An English translation of courtesan and poetess Mah Laqa Bai Chanda’s (1768-1824) Urdu ghazal, “Hoping to Blossom (One Day) Into a Flower” appears as follows in Vol. 1 of Women Writing in India:
Hoping to blossom (one day) into a flower,
Every bud sits, holding its soul in its fist.
Between the fear of the fowler and (approaching) autumn,
The bulbul’s life hangs by a thread.
Thy sly glance is more murderous than arrow or sword;
It has shed the blood of many lover.
How can I liken a candle to thy (glowing) cheek?
The candle is blind with the fat in its eyes.
How can Chanda be dry lipped. O Saqi of the heavenly wine!
She has drained the cup of thy love.
- Note that “Saqi” translates to wine-server or wine-pourer; in Urdu poetry, “Saqi” may refer to a source of inspiration, or metaphorically to a deity who presides over the “temple” of drunkenness, or to the speaker’s beloved, or to God.
- A Bulbul is a Persian songbird that often represents a male lover.
- A rosebud (gul) conventionally symbolizes beauty or a sweetheart.
NOTES ABOUT GHAZALS
- In a Ghazal (this type of poem), couplets may or may not relate to each other thematically; rather, the connecting threads of the poem are typically found in the rhyme scheme. It is therefore difficult to capture the “essence” of a Ghazal in translation.
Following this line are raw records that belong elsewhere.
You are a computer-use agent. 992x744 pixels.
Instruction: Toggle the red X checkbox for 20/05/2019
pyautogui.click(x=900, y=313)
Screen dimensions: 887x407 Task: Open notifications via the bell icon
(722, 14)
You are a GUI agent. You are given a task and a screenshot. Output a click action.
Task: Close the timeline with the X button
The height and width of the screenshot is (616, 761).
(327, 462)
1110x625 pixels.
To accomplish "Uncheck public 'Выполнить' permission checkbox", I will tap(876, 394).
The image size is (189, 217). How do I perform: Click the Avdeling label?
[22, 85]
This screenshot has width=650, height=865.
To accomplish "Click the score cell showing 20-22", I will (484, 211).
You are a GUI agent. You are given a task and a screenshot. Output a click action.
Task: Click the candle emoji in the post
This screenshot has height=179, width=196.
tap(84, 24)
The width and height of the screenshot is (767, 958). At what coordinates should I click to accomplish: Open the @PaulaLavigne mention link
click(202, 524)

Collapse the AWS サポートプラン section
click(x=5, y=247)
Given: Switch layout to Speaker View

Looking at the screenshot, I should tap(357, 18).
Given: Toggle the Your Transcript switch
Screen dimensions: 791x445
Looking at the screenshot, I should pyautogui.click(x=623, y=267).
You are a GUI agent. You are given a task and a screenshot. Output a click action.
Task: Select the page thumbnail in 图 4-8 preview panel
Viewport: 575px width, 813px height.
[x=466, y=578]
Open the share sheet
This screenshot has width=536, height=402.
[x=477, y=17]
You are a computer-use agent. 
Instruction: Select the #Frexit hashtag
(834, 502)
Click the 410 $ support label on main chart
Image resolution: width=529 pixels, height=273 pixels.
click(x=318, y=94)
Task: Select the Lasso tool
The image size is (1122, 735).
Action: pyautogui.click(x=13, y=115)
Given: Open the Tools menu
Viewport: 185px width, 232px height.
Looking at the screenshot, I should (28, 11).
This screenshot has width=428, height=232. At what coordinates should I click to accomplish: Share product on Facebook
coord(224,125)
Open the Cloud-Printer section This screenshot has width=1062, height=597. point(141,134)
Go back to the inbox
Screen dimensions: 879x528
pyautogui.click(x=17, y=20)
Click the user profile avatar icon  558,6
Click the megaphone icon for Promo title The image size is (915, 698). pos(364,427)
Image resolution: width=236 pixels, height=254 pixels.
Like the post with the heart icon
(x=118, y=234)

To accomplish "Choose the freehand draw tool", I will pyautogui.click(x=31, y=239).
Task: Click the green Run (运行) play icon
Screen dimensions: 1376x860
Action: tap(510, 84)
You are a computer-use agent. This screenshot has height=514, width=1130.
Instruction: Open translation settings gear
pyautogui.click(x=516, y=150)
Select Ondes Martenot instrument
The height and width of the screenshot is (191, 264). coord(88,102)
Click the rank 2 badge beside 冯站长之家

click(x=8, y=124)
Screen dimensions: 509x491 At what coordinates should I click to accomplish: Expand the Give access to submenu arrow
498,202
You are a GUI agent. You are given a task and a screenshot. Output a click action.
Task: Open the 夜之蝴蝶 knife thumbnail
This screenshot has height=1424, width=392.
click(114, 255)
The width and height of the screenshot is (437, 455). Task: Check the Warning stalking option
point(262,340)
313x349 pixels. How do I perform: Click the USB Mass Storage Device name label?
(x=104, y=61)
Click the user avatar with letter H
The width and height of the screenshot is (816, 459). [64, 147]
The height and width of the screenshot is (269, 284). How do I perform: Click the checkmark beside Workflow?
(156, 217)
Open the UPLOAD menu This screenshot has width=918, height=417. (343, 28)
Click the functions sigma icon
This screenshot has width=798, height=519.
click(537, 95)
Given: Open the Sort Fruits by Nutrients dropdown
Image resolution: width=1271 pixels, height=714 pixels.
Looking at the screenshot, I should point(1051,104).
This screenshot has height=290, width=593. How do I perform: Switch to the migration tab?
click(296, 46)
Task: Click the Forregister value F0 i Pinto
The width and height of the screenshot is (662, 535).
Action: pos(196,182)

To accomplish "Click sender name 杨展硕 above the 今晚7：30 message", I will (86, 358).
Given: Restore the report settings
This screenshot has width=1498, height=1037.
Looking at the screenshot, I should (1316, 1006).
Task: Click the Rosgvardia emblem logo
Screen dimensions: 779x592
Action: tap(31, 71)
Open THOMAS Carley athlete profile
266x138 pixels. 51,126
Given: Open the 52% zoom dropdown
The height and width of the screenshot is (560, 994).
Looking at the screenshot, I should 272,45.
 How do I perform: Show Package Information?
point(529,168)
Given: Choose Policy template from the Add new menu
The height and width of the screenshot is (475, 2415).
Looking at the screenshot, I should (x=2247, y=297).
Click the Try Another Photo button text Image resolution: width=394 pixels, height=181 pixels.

- Ghazals for Mah Laqa Bai Chanda’s contemporaries made use of conventional images and symbols, which would develop layered meanings for listeners who heard many Ghazals.
- Note the dangerous connotations of the poem: conventionally-romantic images like rosebuds, flowers, and candles contrast with more dangerous terms like “fist,” “life [hanging] by a thread,” and “murderous” arrows and swords. How do these terms represent love and lovers?
- If Chanda (Mah Laqa Bai’s pen name) is “dry lipped”, what does this mean for her as a performer? If Saqi’s love is the wine of inspiration, might that influence how we view romantic love in the rest of the poem? How can we read this connection between Love, Danger, and Inspiration?
- Considering the Love-Danger-Inspiration connecting themes, what does the “bud,” which often symbolizes a sweetheart, want to blossom into? And what’s holding the bud or sweetheart back?
- Is Saqi, addressed in the fifth and final couplet, also being addressed in the third and fourth?